Dataset excerpt:
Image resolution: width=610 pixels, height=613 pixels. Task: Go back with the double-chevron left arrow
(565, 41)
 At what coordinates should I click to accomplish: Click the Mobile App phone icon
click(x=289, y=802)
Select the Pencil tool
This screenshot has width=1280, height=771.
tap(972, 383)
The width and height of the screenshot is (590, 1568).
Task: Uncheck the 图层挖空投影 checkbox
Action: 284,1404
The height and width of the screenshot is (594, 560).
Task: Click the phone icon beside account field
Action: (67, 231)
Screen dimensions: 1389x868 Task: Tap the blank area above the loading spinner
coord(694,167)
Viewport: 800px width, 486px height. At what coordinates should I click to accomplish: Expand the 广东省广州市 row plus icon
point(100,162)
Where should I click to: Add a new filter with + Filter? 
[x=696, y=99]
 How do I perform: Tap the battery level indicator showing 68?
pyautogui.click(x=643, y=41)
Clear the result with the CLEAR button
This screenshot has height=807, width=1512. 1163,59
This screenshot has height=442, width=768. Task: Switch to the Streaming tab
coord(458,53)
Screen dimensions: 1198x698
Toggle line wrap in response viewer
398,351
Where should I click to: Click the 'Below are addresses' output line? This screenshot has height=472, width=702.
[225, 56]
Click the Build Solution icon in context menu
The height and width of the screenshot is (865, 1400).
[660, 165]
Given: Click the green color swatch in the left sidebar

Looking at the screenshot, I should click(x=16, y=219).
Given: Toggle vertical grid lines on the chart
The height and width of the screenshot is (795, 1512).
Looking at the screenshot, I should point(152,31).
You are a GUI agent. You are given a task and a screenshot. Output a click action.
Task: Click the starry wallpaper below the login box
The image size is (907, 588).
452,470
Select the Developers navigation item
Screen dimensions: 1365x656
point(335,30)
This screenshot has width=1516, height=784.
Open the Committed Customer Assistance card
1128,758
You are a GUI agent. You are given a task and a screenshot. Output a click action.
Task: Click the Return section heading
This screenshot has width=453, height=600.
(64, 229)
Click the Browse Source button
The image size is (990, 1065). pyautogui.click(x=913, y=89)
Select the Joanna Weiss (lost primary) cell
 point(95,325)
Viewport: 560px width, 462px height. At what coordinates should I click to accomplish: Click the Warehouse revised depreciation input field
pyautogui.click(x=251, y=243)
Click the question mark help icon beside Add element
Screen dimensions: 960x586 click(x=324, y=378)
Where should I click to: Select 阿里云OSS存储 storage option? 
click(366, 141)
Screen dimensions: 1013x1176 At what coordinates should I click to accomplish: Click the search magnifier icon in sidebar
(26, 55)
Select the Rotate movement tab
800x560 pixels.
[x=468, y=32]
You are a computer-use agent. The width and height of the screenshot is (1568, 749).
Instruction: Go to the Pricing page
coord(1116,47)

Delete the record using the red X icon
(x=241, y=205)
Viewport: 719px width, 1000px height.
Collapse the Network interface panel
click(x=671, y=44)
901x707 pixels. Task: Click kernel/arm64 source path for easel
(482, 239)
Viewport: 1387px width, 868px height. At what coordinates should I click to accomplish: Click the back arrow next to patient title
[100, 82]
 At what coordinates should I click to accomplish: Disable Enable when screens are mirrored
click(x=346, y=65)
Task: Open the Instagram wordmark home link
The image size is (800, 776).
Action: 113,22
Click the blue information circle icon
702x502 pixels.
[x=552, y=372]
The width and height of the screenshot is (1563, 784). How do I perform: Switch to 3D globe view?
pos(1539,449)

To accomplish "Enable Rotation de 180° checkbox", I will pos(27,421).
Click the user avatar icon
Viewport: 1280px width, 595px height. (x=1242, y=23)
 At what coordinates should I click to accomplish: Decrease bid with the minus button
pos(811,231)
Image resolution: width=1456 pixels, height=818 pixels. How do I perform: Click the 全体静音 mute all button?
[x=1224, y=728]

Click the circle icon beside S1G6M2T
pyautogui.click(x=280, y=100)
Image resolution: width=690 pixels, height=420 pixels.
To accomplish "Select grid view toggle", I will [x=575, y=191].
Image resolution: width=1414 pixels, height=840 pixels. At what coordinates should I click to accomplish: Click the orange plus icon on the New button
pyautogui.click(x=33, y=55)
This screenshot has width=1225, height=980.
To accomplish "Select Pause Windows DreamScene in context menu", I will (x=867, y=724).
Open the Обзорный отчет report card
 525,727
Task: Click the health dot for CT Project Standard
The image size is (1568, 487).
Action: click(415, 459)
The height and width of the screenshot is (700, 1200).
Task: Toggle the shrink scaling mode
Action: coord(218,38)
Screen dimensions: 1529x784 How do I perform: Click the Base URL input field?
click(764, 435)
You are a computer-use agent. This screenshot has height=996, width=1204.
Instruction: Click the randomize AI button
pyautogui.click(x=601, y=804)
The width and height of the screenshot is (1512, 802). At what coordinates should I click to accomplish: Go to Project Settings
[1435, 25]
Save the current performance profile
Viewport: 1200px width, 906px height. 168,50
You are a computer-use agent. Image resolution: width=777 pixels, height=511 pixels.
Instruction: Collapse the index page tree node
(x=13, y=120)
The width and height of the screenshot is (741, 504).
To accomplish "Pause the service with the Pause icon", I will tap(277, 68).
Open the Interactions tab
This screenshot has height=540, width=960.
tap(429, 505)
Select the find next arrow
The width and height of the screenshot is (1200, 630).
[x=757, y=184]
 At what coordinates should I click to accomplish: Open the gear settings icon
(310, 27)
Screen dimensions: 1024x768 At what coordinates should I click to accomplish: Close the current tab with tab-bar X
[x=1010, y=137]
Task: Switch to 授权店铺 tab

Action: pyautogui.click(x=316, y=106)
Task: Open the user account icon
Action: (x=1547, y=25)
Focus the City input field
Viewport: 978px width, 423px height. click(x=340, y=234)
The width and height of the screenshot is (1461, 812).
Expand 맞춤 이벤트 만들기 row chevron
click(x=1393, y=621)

**What you need to do:**
Copy the data starting at its first line and ending at the line containing "pyautogui.click(x=643, y=41)", replacing "Pencil" with "Brush" and leaving everything else unchanged.

**Worked answer:**
Image resolution: width=610 pixels, height=613 pixels. Task: Go back with the double-chevron left arrow
(565, 41)
 At what coordinates should I click to accomplish: Click the Mobile App phone icon
click(x=289, y=802)
Select the Brush tool
This screenshot has width=1280, height=771.
tap(972, 383)
The width and height of the screenshot is (590, 1568).
Task: Uncheck the 图层挖空投影 checkbox
Action: 284,1404
The height and width of the screenshot is (594, 560).
Task: Click the phone icon beside account field
Action: (67, 231)
Screen dimensions: 1389x868 Task: Tap the blank area above the loading spinner
coord(694,167)
Viewport: 800px width, 486px height. At what coordinates should I click to accomplish: Expand the 广东省广州市 row plus icon
point(100,162)
Where should I click to: Add a new filter with + Filter? 
[x=696, y=99]
 How do I perform: Tap the battery level indicator showing 68?
pyautogui.click(x=643, y=41)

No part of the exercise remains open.